### [Exercises]
1 - Translate this sentence from the Canadian Pacific Railway history below into French: "Six months later the first passenger train went through from Montreal to Vancouver."
2 - Write the next passage of the Canadian Pacific Railway history below, picking up after its last sentence.

### [Text section]
┄┄┄┄┄┄┄┄┄┄

An unexpected test of the need of this section came before it was completed. Early in 1885 the government realized too late that serious trouble was brewing among the half-breeds and Indians of the North-West. Unless troops could be sent in before the grass grew, Riel would have thousands of Indians on the war-path, and a long and bloody contest and a serious setback to the West would be inevitable. The railway was far from complete, with a hundred and twenty miles of gaps unfilled, and the government considered it impossible to get the troops in in time. But Van Horne, who had had much experience in handling troops in the Civil War, did not have that word in his vocabulary, and astonished the authorities by offering to take men from Kingston or Quebec to Qu'Appelle in ten days. Part of the gaps were bridged by temporary rails laid on ice and snow, only ninety miles being uncompleted by spring. In one stretch the men were marched across the ice to save a long detour. Through the rest they were carried, covered with furs and straw, in contractors' sleighs along the tote-roads from one camp to the next. In four days from leaving Kingston the first troops landed at Winnipeg; and though the revolt was not prevented, it was speedily crushed. There was no longer any question about the value of the north shore link, and the opposition to the Canadian Pacific fell from that hour. It was even suggested that the company should build a statue to Louis Riel. As for the government, it could well claim that its persistence in pushing through this part of the road nearly offset its red-tape carelessness in permitting the rebellion to come to a head.

Meanwhile, the government section between Port Arthur, or rather Fort William, and Winnipeg had been taken over by the company in 1883, though not entirely completed. Two years later the thousands of Chinese navvies working on the difficult Kamloops-Port Moody section finished their task, and the government work was done. The only gap remaining lay in the Gold Range, and here in the Eagle Pass, at Craigellachie, on November 7, 1885, the eastward and westward track-layers met. It was only a year or so before that the Northern Pacific had celebrated the driving of the last golden spike by an excursion which cost the company a third of a million, and heralded the bankruptcy of the road. There was no banquet and no golden spike for the last rail in the Canadian Pacific. William Van Horne had announced that 'the last spike would be just as good an iron spike as any on the road,' and had it not been that Donald A. Smith happened along in time to drive the spike home, it would have been hammered in by the navvy on the job. Six months later the first passenger train went through from Montreal to Vancouver. The longest railway in the world was open from coast to coast, five years before the end of the time required by the original contract.

┄┄┄┄┄┄┄┄┄┄

Word and element location data:
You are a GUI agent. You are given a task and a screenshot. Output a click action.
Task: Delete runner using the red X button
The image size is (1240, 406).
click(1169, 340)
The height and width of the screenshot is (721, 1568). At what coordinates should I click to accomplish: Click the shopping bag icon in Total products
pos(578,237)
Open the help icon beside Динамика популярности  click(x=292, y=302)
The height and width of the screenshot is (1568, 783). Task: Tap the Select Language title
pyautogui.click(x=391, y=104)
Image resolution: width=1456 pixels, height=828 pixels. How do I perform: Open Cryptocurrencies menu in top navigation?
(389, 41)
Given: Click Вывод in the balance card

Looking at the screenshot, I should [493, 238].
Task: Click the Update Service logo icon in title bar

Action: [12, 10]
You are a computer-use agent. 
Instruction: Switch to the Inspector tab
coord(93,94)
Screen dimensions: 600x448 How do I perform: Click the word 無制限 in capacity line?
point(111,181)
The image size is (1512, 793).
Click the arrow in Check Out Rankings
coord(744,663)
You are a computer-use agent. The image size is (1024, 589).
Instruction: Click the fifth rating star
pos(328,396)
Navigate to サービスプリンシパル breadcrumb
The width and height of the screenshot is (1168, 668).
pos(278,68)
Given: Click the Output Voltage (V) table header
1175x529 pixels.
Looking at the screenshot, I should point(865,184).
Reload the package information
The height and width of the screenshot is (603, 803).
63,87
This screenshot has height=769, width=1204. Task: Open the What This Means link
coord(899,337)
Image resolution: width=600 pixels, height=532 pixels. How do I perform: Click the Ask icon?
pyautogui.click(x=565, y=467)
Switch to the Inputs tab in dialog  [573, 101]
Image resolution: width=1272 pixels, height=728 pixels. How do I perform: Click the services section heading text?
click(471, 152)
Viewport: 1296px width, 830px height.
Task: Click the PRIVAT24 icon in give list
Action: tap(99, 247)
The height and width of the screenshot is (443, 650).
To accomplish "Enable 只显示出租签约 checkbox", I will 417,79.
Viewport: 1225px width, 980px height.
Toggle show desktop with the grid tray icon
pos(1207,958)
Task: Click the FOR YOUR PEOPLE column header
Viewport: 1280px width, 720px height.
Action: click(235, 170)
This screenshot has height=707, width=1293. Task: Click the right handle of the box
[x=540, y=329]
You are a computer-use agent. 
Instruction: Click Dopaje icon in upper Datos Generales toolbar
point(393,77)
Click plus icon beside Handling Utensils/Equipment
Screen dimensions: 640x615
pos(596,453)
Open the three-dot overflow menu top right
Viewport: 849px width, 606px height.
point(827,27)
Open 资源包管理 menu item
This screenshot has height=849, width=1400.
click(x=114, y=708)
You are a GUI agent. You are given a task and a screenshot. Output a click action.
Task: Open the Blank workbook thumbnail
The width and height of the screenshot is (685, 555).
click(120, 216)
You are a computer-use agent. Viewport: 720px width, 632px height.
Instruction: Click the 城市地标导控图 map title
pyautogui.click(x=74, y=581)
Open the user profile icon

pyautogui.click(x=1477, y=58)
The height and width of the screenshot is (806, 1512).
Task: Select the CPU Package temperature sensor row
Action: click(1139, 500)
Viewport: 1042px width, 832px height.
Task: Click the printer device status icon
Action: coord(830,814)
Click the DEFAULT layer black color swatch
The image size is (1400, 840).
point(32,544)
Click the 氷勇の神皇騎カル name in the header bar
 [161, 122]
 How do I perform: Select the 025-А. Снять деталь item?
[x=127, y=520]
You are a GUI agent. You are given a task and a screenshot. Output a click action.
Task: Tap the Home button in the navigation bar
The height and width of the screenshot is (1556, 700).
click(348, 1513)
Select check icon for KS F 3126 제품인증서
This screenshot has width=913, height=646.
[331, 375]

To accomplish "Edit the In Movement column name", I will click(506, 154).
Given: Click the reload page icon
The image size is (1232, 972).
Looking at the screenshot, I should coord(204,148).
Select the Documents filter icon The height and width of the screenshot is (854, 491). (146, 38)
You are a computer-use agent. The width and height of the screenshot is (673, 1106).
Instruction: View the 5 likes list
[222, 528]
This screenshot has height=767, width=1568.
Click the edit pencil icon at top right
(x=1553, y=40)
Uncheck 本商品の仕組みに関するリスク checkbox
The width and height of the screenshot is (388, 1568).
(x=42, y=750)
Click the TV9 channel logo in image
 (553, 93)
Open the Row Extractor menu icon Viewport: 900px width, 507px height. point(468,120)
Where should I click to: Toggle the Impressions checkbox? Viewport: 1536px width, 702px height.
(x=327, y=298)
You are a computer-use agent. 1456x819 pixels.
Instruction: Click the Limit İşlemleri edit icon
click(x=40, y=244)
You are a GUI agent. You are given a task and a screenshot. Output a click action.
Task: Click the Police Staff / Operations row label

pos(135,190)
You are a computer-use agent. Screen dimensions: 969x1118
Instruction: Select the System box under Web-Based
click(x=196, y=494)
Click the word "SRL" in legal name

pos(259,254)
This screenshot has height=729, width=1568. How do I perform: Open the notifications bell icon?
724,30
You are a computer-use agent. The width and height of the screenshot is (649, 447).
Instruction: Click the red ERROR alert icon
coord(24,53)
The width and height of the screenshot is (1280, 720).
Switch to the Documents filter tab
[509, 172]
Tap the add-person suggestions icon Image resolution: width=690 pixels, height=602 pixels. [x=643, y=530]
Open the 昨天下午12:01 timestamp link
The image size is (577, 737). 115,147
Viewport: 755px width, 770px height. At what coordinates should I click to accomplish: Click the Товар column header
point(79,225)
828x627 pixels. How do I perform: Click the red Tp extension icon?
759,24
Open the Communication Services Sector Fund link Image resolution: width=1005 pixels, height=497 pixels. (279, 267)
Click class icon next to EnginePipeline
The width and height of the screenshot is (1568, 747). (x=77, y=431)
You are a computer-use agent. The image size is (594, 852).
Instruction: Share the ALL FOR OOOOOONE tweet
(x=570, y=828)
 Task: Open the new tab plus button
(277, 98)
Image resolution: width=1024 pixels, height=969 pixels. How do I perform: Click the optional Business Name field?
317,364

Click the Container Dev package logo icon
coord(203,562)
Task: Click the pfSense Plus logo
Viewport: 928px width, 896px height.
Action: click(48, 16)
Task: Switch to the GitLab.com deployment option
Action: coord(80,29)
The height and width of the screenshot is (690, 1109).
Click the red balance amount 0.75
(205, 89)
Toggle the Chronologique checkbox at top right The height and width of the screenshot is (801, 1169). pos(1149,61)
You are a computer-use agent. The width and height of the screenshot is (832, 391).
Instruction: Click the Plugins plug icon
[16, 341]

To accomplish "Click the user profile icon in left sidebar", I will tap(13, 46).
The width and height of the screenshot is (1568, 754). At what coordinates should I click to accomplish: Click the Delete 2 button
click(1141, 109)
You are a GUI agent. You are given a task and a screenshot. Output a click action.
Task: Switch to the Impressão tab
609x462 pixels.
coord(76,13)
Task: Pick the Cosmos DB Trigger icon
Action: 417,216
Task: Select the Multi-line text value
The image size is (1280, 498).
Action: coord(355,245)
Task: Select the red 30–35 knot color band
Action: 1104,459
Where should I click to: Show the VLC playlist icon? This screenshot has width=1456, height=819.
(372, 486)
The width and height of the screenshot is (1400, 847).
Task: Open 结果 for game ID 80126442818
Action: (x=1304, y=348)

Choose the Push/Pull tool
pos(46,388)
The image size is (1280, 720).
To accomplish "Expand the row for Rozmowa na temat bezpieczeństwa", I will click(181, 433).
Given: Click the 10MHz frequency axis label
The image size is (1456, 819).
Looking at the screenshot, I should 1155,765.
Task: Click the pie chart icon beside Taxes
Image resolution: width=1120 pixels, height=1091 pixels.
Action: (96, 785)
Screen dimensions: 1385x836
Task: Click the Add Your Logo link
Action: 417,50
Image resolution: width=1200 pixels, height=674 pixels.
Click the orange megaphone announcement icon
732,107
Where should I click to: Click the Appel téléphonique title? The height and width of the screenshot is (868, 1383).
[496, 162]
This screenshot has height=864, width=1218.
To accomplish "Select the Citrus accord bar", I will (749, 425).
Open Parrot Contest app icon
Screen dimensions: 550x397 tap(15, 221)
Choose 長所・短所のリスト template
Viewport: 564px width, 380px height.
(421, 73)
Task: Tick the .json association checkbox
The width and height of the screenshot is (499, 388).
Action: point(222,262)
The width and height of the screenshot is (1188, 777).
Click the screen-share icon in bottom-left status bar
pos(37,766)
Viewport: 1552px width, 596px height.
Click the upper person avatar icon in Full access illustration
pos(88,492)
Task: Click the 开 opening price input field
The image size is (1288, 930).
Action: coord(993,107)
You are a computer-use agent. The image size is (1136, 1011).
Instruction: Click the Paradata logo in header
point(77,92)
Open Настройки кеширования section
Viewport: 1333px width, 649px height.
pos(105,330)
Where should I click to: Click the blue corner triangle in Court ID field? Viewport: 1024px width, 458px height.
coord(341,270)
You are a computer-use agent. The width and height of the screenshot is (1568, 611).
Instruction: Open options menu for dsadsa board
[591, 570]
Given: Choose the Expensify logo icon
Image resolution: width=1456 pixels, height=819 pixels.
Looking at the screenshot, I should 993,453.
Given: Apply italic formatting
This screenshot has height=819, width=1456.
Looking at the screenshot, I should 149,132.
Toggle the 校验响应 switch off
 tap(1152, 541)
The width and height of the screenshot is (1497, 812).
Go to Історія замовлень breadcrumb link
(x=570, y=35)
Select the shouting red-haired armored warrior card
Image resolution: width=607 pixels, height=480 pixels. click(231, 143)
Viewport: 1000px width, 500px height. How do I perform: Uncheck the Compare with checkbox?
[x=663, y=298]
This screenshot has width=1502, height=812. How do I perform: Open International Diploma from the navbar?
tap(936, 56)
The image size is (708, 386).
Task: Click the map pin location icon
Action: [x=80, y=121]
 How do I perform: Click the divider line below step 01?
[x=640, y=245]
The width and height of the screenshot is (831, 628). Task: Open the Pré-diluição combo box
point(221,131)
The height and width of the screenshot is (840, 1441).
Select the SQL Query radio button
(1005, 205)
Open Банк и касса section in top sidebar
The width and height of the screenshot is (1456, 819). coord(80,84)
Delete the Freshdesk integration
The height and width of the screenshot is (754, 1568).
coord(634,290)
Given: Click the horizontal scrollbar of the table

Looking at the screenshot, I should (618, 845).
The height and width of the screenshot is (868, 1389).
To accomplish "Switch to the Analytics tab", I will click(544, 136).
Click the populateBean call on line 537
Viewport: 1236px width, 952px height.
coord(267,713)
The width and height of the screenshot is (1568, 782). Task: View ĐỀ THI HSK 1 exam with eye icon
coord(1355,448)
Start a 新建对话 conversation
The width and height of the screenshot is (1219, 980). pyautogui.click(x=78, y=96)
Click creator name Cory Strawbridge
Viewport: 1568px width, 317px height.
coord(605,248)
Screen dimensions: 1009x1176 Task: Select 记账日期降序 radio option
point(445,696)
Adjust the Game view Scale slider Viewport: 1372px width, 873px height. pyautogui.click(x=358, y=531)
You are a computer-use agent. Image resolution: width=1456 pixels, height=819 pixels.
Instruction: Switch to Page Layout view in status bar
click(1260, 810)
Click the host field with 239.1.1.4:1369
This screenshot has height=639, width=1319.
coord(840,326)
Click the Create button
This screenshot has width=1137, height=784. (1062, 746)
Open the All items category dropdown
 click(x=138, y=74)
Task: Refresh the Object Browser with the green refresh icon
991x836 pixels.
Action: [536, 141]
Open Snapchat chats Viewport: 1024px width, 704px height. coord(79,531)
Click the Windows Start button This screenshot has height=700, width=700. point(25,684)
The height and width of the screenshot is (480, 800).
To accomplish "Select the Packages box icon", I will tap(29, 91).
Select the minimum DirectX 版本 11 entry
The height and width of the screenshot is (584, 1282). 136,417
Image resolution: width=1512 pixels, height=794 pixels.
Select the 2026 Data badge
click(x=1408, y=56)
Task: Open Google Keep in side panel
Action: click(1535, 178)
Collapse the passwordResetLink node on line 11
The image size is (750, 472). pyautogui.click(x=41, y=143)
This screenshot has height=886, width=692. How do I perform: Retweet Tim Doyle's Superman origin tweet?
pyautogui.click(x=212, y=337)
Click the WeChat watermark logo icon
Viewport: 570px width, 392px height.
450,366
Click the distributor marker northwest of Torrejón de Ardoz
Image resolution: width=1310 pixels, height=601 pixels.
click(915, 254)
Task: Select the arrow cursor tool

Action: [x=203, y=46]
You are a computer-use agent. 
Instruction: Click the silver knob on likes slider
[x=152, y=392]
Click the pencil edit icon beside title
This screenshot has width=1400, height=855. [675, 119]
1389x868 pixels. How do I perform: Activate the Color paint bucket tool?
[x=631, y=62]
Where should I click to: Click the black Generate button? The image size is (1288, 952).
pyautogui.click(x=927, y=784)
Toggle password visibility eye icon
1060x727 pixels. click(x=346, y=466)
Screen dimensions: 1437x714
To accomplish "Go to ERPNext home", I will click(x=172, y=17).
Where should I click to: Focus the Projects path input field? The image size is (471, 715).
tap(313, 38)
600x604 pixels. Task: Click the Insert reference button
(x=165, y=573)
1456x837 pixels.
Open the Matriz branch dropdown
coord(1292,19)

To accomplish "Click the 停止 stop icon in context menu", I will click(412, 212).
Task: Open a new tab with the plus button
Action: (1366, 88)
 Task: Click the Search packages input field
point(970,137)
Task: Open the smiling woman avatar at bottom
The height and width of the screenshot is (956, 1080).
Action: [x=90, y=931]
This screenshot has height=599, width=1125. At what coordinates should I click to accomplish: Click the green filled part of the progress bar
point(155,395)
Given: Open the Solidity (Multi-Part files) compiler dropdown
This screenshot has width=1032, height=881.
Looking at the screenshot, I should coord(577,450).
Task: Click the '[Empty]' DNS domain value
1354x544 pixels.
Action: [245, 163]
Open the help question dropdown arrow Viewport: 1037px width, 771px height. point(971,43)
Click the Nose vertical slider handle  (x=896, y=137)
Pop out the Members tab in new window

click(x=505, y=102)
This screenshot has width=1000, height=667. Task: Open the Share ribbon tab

┄┄┄┄┄┄┄┄┄┄

### [Task answers]
1 - Six mois plus tard, le premier train de voyageurs fit le trajet de Montréal à Vancouver.

2 -
To realize how great a work had been accomplished requires to-day some effort of the imagination. The Canada the present generation knows is a united Canada, an optimistic, self-confident Canada, with rapidly rounding-out industries and occupations which give scope for the most ambitious of her sons as well as for tens of thousands from overseas. It is a Canada whose nine provinces stretch almost unbroken from ocean to ocean. But the Canada of a generation earlier was far other. On the map it covered half a continent, but in reality it stopped at the Great Lakes. There was little national spirit, little diversity of commercial enterprise. Hundreds of thousands of our best-born had been drawn by the greater attraction of United States cities and farms, until one-fourth of the whole Canadian people were living in the Republic.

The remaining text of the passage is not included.